→ ASSIGNMENT: At the line containing "Task: Click the Чистилка brush logo icon", begin an exact copy of the lines below and continue through the final one, with no pictures.

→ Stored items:
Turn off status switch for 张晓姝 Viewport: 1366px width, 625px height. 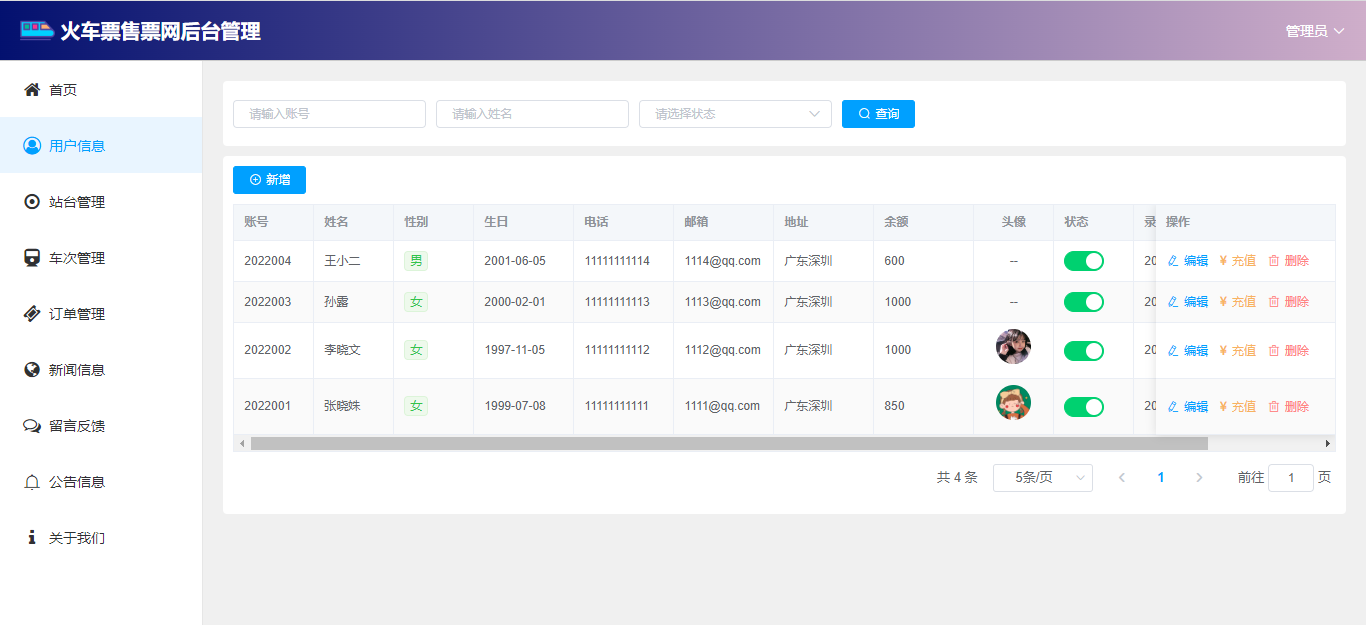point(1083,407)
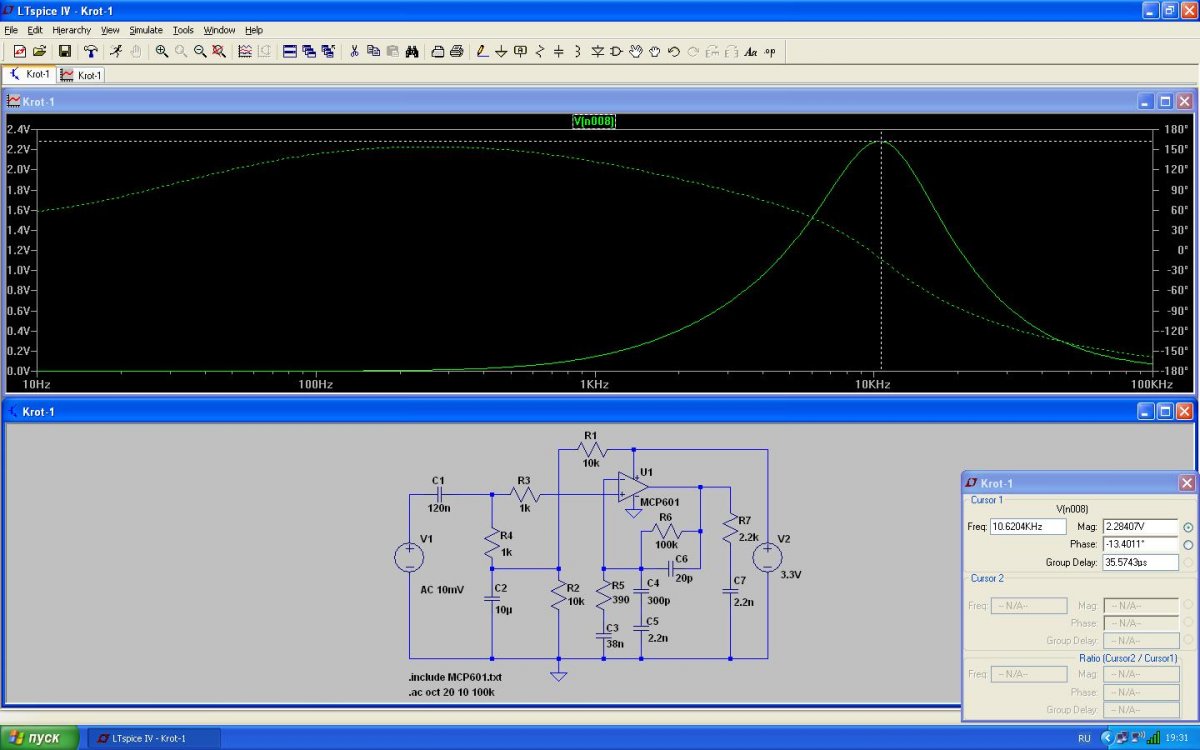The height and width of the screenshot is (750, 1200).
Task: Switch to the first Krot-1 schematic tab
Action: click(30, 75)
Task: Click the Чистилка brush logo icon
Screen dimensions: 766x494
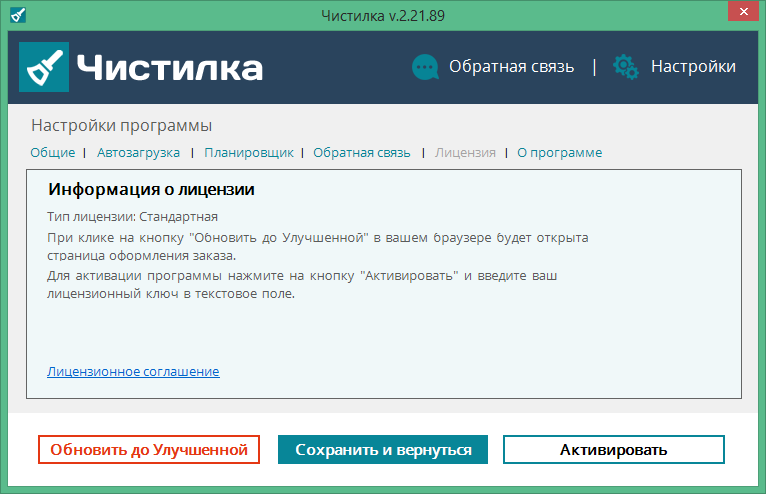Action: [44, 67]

→ EXERCISE SOLUTION:
Task: Click the Чистилка brush logo icon
Screen dimensions: 766x494
Action: [44, 67]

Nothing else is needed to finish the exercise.